FPGA output timing constraints tips and tricks

11 min readAug 16, 2019

Today’s protocol are mostly self synchronous, which don’t need global synchronous behavior. However, in some cases we cannot avoid global synchronicity. Let’s assume that we want to build a DAQ (Data-acquisition) unit, which requires precision trigger-timing. All modules need the trigger signal at the same time.

This story is based on the tco_study repository, which contains example project for this problem. The sample projects uses Xilinx’s Ultrascale architecture (more precisely the xcku040-ffva1156–2-i device), however the methodology is general and can be applied to any FPGA.

Timing requirements

This section is optional. You can skip to the next section, you only need to accept the minimum odelay_m = 3.0 and the maximum odelay_M = 8.0 output delays.

I recommend Altera’s cookbook or the Xilinx’s Ultrafast design methodology to understand the system of the I/O timing constraints. The following picture is from the cookbook.

Block diagram of Chip-to-Chip Design with Virtual Clocks as Input/Output Ports — Chip-to-Chip Design with Virtual Clocks as Input/Output Ports

This study only deals with the B side, where the FPGA is the signal driver.

Here are the output timing constraints with random values for the delays. (The *_m denotes the minimum, the *_M denotes the maximum values)

# create a 100MHz clock
create_clock -period 10.000 [get_ports i_clk_p]#create the associated virtual input clock
create_clock -name clkB_virt -period 10#create the input delay referencing the virtual clock
#specify the maximum external clock delay from the global oscillator towards the FPGA
set CLK_fpga_m 3.5
set CLK_fpga_M 4
#specify the maximum external clock delay from the global oscillator towards the DAQ module
set CLK_daq_m 5
set CLK_daq_M 6.5
#specify the maximum setup and minimum hold time of the DAQ module
set tSUb 2
set tHb 0.5
#Board delay from FPGA to DAQ module (on trigger)
set BD_trigger_m 6.5
set BD_trigger_M 7.0# odelay_M = 8.0
# odelay_m = 3.0
set odelay_M [expr $CLK_fpga_M + $tSUb + $BD_trigger_M - $CLK_daq_m]
set odelay_m [expr $CLK_fpga_m - $tHb  + $BD_trigger_m - $CLK_daq_M]#create the output maximum delay for the data output from the
#FPGA that accounts for all delays specified (odelay_M = 8.0)
set_output_delay -clock clkB_virt -max [expr $odelay_M] [get_ports {<out_ports>}]
#create the output minimum delay for the data output from the
#FPGA that accounts for all delays specified (odelay_m = 3.0)
set_output_delay -clock clkB_virt -min [expr $odelay_m] [get_ports {<out_ports>}]

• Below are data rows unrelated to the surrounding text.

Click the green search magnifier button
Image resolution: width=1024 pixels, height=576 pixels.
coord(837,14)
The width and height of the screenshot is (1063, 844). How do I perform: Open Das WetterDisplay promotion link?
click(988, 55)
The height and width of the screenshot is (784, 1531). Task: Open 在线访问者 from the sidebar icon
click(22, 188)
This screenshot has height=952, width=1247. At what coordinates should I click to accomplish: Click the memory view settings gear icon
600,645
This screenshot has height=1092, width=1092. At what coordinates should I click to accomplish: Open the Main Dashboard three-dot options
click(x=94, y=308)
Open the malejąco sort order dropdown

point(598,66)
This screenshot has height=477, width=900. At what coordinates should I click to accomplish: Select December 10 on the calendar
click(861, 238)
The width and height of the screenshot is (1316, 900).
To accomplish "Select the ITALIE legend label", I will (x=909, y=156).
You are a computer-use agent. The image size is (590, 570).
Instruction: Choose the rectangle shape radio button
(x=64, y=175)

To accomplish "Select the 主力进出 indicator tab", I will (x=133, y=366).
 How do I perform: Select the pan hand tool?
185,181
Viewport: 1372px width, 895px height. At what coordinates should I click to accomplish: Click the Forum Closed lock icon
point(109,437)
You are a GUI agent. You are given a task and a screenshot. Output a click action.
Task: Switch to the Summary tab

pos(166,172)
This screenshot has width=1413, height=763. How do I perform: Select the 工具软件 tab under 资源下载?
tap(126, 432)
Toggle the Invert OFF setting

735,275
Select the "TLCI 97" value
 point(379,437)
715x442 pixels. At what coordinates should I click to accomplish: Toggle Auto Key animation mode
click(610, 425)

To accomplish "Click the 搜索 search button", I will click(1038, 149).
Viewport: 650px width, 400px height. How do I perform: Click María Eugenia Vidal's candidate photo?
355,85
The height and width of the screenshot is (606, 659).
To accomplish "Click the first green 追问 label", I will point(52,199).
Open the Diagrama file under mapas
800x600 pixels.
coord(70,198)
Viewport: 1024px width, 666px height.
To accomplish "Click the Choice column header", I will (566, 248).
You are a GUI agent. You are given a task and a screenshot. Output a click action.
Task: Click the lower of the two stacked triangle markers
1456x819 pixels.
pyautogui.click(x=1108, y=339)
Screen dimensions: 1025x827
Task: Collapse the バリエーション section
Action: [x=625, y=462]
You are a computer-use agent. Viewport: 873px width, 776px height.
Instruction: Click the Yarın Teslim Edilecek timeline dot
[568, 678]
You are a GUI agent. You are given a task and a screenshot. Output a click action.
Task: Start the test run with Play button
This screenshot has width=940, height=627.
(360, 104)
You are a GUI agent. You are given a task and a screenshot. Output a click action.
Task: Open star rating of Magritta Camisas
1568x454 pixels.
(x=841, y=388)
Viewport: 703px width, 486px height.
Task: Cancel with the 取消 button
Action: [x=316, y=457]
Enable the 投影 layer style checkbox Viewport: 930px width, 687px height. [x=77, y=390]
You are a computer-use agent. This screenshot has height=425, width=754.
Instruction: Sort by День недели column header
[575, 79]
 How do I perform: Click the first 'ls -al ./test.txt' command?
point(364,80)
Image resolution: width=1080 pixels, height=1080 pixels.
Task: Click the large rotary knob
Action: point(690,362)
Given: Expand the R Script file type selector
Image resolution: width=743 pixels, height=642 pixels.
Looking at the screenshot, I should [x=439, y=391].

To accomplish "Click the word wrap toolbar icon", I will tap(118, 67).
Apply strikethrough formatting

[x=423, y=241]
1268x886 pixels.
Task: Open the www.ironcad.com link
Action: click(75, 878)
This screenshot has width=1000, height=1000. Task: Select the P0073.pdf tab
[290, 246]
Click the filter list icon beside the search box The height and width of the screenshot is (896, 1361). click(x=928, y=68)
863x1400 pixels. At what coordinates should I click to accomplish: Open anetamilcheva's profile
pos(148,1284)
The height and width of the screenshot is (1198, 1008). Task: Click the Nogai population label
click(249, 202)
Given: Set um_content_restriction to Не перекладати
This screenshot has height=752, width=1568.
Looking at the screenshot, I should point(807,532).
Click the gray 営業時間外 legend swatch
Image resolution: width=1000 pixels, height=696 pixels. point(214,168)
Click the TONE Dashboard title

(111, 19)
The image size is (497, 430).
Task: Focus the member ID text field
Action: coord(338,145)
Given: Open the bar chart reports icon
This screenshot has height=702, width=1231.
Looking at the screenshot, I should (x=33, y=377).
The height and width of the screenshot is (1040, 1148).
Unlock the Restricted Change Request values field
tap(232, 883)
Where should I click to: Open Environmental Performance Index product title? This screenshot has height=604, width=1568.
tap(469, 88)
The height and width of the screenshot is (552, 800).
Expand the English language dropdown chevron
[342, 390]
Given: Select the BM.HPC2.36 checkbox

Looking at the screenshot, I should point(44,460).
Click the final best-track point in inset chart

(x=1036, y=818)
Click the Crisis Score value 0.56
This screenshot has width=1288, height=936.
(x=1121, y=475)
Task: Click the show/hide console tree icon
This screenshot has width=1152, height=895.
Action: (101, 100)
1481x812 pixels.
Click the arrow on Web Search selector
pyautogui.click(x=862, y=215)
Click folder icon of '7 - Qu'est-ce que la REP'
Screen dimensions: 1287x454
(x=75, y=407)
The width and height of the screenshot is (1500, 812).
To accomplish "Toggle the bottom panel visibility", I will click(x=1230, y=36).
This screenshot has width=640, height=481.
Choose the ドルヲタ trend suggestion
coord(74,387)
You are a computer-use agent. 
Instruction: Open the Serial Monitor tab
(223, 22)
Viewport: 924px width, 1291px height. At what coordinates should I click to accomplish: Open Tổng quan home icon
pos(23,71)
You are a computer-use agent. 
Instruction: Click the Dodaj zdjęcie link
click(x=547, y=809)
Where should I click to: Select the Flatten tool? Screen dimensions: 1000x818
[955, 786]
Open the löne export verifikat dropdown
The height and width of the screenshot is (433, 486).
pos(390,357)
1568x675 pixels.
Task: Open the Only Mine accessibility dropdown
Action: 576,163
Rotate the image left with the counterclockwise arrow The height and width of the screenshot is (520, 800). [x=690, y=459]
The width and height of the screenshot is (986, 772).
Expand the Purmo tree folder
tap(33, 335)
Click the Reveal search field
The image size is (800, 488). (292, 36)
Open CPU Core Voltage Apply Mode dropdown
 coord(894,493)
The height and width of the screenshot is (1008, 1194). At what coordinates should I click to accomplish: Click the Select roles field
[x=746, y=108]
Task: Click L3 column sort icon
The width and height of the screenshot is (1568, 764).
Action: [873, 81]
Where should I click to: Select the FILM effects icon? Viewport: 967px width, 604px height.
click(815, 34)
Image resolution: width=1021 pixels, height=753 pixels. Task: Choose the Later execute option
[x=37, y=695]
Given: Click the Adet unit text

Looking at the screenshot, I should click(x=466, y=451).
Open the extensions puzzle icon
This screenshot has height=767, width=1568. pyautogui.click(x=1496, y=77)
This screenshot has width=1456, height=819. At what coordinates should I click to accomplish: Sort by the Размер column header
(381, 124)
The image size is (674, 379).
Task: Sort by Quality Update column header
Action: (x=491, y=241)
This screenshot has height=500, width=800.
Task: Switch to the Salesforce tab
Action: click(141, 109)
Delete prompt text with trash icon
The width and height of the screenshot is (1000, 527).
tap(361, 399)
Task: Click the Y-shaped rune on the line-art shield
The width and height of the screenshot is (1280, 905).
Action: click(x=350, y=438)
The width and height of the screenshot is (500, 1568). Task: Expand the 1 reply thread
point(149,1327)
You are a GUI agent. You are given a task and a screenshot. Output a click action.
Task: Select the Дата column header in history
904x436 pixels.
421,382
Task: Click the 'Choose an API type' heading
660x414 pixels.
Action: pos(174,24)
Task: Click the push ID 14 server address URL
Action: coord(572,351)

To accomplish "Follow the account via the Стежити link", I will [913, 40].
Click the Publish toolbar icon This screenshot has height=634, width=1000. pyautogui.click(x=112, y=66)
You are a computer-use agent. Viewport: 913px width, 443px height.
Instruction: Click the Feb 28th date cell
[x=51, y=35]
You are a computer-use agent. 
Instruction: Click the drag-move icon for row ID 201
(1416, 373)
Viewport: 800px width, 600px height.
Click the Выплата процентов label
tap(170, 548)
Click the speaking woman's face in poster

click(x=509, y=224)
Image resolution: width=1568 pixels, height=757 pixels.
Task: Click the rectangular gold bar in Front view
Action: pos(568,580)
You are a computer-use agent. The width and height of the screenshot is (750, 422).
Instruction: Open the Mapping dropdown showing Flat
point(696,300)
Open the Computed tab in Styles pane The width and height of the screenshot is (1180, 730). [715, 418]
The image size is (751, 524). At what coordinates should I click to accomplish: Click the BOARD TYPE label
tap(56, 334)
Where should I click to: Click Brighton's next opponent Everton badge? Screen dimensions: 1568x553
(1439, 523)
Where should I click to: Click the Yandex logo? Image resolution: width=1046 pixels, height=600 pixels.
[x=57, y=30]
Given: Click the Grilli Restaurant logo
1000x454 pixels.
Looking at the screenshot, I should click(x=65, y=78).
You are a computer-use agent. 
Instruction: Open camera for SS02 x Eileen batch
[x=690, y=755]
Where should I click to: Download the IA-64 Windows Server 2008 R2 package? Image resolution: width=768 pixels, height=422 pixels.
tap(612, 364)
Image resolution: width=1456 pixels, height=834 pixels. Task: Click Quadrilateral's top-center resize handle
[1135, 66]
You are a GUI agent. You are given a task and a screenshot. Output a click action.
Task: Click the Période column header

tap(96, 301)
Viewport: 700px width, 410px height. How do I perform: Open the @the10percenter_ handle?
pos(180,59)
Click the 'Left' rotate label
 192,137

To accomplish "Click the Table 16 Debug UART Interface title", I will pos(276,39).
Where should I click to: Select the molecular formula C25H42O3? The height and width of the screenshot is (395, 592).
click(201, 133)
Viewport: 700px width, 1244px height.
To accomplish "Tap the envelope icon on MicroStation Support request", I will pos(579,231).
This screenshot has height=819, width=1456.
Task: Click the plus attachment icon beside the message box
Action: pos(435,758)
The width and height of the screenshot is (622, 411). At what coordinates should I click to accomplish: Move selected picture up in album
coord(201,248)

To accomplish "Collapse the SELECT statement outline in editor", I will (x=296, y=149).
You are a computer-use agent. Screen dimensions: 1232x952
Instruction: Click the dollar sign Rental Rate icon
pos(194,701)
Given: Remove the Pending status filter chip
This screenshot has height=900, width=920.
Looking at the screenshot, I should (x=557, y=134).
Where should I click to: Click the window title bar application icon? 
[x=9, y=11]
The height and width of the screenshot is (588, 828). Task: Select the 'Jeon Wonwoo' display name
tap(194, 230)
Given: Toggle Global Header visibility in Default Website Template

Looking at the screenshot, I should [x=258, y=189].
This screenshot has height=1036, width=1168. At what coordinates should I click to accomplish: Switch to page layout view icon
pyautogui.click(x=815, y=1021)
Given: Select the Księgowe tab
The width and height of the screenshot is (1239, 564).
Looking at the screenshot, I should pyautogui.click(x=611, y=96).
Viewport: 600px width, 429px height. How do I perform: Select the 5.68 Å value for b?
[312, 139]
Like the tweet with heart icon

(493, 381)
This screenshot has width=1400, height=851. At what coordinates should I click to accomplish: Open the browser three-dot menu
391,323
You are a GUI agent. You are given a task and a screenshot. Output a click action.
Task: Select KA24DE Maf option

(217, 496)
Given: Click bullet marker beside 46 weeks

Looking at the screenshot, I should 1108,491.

Finally the output timing includes only two numbers, the minimum and the maximum values of the output delay:

So the final numbers for this study are odelay_M = 8.0 and odelay_m = 3.0.

Single-cycle failings

First, let’s show some simple approaches, which don’t need deep FPGA knowledge. Although, we will see that these implementations cannot fulfill these challenging timing requirements. And finally we will use a multicycle constraint in the next chapter.

In this chapter all outputs have the following output delay constraints: (See previous chapter for details)

#create the output maximum delay for the data output from the
#FPGA that accounts for all delays specified (odelay_M = 8.0)
set_output_delay -clock clkB_virt -max $odelay_M [get_ports {<out_ports>}]
#create the output minimum delay for the data output from the
#FPGA that accounts for all delays specified (odelay_m = 3.0)
set_output_delay -clock clkB_virt -min $odelay_m [get_ports {<out_ports>}]

First (native) implementation

The singlecycle design o_native_p (/n) ports demonstrate the simplest version. Simple means a native, fabric flip-flop output connected to the output buffer.

-- Native
inst_native_obufds : OBUFDS
generic map(
  IOSTANDARD => "LVDS"
)
port map(
  O  => o_native_p,
  OB => o_native_n,
  I  => q_native_d2
);

This implementation will fail the timings. The timing analyzer will report negative-slack in the setup time of the virtual clkB_virt clock:

| Port name   | setup slack | hold slack |
|-------------|-------------|------------|
| o_native_p  | -4.421      | 5.777      |

The negative setup-slack means our signal is too slow. Let’s try to make it faster!

Place into IOB

All FPGAs has a dedicated, fast output flip-flop, which is placed next to the output buffer. The singlecycle project o_iob_p (/n) ports demonstrate this solution.

Using Xilinx FPGAs the IOB property says the compiler to place the given flip-flop in the dedicated, fast output register. This property can be set as the following: set_property IOB TRUE [get_cells <register_name>]

Although, this results a bit closer slack it still fails the timing.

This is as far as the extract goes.